Voluntary Manslaughter

Voluntary manslaughter is considered the offense of someone who came into the situation with no prior malice or intent to kill. Often, someone who acts in ‘the heat of the moment’ is charged with voluntary manslaughter rather than murder because there was no pre-meditation involved, which is part of the definition of murder. State of mind can also weigh heavily on a manslaughter case and can ultimately reflect the severity of the charge and length of the sentence.


Murder is defined as taking the life of another person with malicious intent. It is premeditated and planned out. That said, there are a host of different definitions of murder and things similar to murder that carry less weight in court. There are subcategories within subcategories. Building a case that leaves you the least culpable possible is my goal as a criminal justice lawyer in Texas.

Types of Murder

1. Murder

Murder is killing with the outright intent to kill. It generally requires premeditation. First degree murder also includes murder that is committed during the act of an additional felony. For example, if someone were to rob a bank (a felony on its own) and shoot the bank teller in the act, he could be charged with the bank felony and first degree murder as well, even if it wasn’t his original intention to shoot and kill the teller.

2. Capital Murder

Capital murder is any murder that makes the accused eligible for the death penalty. Texas has used the death penalty more than almost any other state. As of July 18, 2013, 1,253 people have been executed using lethal injection in the state of Texas. Capital murder offenses include murder of an on-duty safety officer or firefighter, intentional murder during a felony such as a robbery, murder for money, murder while escaping a penal institution, multiple murders, murder of anyone under the age of ten..

3. Manslaughter

Manslaughter is when a person causes the death of an individual due to his reckless conduct.

4. Felony Murder

Texas has their own version of felony murder known as the ‘law of parties.’ This law states that a person can be criminally responsible for aiding in a murder. This includes solicitation, aiding, and conspiracy. Felony Murder is also covered under the Capital Murder Statute.

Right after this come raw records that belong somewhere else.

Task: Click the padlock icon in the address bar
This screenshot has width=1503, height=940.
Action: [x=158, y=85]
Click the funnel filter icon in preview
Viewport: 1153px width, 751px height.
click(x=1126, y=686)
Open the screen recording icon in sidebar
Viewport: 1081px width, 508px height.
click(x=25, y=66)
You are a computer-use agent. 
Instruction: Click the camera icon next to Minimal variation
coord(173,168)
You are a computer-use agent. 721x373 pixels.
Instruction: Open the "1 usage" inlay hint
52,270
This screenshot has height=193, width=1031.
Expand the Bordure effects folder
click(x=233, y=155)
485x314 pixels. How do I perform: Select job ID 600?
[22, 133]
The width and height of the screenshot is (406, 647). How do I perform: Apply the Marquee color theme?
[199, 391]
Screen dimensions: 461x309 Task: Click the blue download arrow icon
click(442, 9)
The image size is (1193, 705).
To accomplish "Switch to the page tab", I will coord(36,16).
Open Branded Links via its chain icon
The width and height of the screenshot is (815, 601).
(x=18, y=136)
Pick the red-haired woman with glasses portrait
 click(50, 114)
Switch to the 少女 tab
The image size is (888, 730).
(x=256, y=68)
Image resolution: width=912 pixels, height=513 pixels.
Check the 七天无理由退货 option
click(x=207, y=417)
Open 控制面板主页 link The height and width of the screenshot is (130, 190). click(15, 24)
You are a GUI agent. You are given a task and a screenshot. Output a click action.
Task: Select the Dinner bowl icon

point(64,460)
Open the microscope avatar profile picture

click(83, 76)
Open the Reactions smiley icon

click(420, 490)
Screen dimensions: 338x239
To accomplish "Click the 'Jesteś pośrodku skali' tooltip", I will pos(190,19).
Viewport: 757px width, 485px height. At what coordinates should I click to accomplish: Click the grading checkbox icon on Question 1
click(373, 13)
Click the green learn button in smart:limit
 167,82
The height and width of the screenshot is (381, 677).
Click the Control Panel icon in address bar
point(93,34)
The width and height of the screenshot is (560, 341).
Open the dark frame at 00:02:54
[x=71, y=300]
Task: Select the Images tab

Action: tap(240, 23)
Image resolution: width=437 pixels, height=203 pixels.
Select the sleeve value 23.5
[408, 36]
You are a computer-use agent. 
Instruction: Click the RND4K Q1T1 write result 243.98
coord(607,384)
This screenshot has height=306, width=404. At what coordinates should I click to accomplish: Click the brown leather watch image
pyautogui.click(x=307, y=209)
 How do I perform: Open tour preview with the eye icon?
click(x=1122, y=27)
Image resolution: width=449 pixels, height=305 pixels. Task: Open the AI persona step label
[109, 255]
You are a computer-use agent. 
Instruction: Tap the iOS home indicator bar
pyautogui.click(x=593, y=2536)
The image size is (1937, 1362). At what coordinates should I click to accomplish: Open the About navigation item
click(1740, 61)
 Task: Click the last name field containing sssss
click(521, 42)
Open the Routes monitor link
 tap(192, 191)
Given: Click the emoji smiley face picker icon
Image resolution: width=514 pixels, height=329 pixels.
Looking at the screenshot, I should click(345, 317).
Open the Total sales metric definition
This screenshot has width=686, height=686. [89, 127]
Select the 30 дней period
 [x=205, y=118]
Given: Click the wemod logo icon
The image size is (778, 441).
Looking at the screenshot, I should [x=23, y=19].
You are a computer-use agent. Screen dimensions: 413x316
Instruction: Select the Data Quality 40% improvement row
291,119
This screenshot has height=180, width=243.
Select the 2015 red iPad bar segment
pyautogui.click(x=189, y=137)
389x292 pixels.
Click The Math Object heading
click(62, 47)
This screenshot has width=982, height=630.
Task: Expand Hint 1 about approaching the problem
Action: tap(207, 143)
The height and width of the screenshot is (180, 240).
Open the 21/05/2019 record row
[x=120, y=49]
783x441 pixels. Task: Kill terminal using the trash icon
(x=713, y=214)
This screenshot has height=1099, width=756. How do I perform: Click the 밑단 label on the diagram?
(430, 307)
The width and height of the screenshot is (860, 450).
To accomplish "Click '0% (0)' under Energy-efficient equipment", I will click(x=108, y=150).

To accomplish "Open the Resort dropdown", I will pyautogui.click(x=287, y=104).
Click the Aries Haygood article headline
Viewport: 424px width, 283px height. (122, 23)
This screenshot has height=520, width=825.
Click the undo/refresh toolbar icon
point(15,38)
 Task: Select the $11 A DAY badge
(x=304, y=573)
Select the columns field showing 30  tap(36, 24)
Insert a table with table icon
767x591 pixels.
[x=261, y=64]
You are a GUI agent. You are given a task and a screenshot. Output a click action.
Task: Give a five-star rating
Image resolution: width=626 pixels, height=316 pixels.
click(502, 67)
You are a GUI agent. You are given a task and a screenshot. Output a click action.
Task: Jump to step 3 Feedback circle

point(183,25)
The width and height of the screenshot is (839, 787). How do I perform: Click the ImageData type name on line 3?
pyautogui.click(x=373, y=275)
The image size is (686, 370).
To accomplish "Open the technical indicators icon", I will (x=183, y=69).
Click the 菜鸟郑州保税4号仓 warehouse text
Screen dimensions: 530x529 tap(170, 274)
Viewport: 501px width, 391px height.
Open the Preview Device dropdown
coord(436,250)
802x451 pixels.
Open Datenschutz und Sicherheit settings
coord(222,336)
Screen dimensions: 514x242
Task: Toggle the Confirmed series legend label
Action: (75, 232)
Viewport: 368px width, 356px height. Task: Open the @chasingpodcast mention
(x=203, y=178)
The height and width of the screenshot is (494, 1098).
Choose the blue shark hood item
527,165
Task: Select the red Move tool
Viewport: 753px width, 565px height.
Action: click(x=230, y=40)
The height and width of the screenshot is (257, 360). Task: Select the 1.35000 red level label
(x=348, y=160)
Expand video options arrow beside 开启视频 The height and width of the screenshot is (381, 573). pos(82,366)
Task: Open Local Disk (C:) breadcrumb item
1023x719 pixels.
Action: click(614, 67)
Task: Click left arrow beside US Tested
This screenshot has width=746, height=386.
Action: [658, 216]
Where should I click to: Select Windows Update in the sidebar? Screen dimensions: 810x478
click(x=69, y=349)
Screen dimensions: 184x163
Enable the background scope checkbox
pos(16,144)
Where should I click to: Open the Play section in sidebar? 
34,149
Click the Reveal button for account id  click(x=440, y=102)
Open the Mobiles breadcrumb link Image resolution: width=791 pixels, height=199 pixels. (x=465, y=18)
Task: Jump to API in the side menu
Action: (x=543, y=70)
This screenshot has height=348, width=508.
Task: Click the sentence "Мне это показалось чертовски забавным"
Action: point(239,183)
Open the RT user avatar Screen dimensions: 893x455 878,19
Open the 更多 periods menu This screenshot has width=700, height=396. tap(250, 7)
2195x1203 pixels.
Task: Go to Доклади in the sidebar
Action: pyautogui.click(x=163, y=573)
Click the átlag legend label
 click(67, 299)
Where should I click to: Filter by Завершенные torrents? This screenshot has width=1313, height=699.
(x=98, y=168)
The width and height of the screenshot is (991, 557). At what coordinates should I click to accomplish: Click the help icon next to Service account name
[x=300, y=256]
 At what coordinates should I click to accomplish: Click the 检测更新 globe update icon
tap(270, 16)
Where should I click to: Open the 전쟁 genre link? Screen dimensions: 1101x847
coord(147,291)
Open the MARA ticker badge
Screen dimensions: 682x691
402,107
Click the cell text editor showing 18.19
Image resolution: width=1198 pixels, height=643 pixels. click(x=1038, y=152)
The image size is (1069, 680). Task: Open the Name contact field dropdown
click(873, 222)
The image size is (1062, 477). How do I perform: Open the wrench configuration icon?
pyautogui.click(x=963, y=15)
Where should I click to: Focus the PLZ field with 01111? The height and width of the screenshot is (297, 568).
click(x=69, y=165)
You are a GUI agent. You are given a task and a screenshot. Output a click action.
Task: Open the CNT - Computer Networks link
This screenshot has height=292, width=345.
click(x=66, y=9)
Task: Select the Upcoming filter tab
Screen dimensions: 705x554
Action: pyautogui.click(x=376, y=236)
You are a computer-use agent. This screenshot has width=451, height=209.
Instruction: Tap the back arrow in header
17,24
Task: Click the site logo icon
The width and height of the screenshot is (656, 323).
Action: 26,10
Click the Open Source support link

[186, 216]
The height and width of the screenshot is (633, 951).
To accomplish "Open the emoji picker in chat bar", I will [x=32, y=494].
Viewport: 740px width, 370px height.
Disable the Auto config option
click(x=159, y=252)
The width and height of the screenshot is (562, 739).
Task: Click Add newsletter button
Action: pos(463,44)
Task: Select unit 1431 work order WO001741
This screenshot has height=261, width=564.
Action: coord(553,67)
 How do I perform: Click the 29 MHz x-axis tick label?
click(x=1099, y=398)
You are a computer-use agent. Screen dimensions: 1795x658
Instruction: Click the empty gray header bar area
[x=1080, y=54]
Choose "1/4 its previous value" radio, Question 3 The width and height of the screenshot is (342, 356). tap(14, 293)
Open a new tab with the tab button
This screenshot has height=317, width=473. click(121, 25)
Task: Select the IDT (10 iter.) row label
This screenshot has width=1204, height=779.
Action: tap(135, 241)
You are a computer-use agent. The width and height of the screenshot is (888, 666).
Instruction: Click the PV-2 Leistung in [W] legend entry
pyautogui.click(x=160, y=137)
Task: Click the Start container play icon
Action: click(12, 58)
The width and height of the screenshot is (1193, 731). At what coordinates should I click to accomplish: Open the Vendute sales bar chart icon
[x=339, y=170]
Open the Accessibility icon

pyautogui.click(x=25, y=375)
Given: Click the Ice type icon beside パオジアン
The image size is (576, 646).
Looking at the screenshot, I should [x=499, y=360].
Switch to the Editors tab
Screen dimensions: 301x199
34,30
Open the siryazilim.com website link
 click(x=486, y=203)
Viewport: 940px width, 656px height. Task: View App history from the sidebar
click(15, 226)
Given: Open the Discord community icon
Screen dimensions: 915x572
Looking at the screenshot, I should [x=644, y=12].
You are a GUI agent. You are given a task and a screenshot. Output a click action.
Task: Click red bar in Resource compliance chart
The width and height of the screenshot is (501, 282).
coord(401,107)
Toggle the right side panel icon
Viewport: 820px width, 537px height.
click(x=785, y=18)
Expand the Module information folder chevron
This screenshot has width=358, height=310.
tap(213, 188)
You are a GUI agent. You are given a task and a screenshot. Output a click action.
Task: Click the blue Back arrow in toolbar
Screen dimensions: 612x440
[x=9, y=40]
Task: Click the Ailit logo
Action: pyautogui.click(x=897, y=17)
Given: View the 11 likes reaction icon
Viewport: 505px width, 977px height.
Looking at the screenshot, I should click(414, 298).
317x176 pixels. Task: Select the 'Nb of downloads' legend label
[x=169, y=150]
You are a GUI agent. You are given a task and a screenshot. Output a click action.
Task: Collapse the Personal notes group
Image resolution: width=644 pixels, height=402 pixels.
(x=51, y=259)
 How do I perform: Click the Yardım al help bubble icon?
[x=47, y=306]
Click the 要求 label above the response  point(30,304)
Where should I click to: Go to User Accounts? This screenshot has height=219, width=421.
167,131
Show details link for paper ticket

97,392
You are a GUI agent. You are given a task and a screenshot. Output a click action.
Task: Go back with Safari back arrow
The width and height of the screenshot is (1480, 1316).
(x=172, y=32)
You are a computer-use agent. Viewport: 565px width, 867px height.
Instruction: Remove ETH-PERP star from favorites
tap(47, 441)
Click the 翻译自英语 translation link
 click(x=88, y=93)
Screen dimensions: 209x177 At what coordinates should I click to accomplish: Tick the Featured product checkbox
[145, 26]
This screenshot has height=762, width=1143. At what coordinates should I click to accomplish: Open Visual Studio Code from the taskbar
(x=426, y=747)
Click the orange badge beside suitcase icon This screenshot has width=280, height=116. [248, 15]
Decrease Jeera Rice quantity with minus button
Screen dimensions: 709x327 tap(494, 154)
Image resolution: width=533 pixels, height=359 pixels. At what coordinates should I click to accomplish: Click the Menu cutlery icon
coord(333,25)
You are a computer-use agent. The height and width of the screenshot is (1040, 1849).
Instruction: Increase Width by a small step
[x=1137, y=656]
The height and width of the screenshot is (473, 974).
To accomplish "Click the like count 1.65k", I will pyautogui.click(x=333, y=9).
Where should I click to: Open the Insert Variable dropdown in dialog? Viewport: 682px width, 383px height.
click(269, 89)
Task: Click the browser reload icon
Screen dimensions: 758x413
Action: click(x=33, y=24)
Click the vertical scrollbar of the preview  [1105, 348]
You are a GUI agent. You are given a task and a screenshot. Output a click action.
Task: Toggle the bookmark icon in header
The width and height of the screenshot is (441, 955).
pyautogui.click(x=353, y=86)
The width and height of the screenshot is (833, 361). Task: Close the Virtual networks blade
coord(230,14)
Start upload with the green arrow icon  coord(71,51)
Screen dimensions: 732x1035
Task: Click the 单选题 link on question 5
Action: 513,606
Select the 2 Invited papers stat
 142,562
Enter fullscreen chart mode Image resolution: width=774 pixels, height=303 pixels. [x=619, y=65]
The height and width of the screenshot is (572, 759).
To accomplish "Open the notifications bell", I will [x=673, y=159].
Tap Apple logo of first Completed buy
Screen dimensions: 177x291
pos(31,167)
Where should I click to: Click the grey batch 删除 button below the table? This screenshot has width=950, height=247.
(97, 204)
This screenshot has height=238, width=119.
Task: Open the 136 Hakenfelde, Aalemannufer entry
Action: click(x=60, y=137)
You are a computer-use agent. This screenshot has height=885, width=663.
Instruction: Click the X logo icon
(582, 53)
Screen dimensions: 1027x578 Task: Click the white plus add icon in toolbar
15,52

5. First Degree Felony Murder

To be convicted of a first degree felony murder, the state must prove the following three things:

1.         That the victim is dead

2.         That the death occurred as a consequence of and during the alleged crime

3.         That the defendant actually killed the victim

6. DWI Murder

DWI murder is just as it sounds. It is the murder of someone while under the influence of an illegal substance or a substance that is not legal to drive with. In Texas, DWI Murder is charged as Intoxication Manslaughter.